Small fleets are failing to perform the most basic of safety checks on their drivers - meaning up to a million cars used for company business are not properly monitored.

A new survey quizzed 1,300 companies with fleet sizes above five vehicles and found that at least 22% of respondents were unaware of the Health and Safety Executive’s Driving at Work guidelines. And the 78% who claim to be fully or partially aware of it are still failing to perform the most basic checks.

The study, carried out by fleet software and occupational road safety company Jaama, also found that 42% of respondents had no road safety policy in place. The research also showed that 53% of companies do not have a nominated individual responsible for road safety. In addition, 15% do not check driver’s licenses or enforce eye tests, 78% do not monitor their drivers’ hours, 63% do not check for DVLA notifiable medical conditions and 50% admit to not being able to identify at-risk drivers.
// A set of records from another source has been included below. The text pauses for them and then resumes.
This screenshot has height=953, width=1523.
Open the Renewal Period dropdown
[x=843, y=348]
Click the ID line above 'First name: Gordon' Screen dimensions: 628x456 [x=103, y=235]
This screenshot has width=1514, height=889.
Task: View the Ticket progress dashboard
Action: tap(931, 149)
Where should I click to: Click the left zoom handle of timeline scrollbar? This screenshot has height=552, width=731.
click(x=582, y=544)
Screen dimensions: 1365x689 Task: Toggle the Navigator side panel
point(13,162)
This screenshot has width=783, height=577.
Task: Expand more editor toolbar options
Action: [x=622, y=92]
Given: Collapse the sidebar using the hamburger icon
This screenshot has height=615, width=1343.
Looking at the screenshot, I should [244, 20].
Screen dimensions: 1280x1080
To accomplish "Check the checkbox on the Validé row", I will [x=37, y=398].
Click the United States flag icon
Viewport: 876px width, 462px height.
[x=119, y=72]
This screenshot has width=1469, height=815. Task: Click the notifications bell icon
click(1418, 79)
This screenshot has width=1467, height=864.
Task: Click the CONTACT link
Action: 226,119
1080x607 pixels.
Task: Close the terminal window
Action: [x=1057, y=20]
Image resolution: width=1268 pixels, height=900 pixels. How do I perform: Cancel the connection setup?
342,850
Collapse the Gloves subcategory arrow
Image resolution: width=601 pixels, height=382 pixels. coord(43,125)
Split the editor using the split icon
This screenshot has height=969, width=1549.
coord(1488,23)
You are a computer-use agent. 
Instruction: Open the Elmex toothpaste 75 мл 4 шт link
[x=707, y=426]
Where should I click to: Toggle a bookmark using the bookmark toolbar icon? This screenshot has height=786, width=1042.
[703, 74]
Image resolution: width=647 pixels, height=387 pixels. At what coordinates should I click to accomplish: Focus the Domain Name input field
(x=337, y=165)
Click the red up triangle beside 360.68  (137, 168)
Of the 68% of respondents who let employees use their own cars on company business, 74% were unaware whether those vehicles require an MoT, 22% did not check their drivers were insured for business use, 78% do not check V5 documents and 85% admit they never inspected any aspect of the vehicle’s condition.

Jaama managing director Jason Francis said: ‘When conducting our research we deliberately set out to gain an accurate picture across a broad range of UK companies, not just those who are clued up enough to read fleet publica¬≠tions. ‘While there has been a significant amount of road safety publicity within our industry press, our research shows there’s a huge lack of awareness among smaller fleets, and this is where road safety policies are less likely to be in place.’

The company behind the study suggests that schools, colleges and small businesses are among the worst offenders when it comes to neglecting even the most basic checks. Francis added: ‘The results could mean there are up to one million vehicles on our roads used for business that are not properly managed.’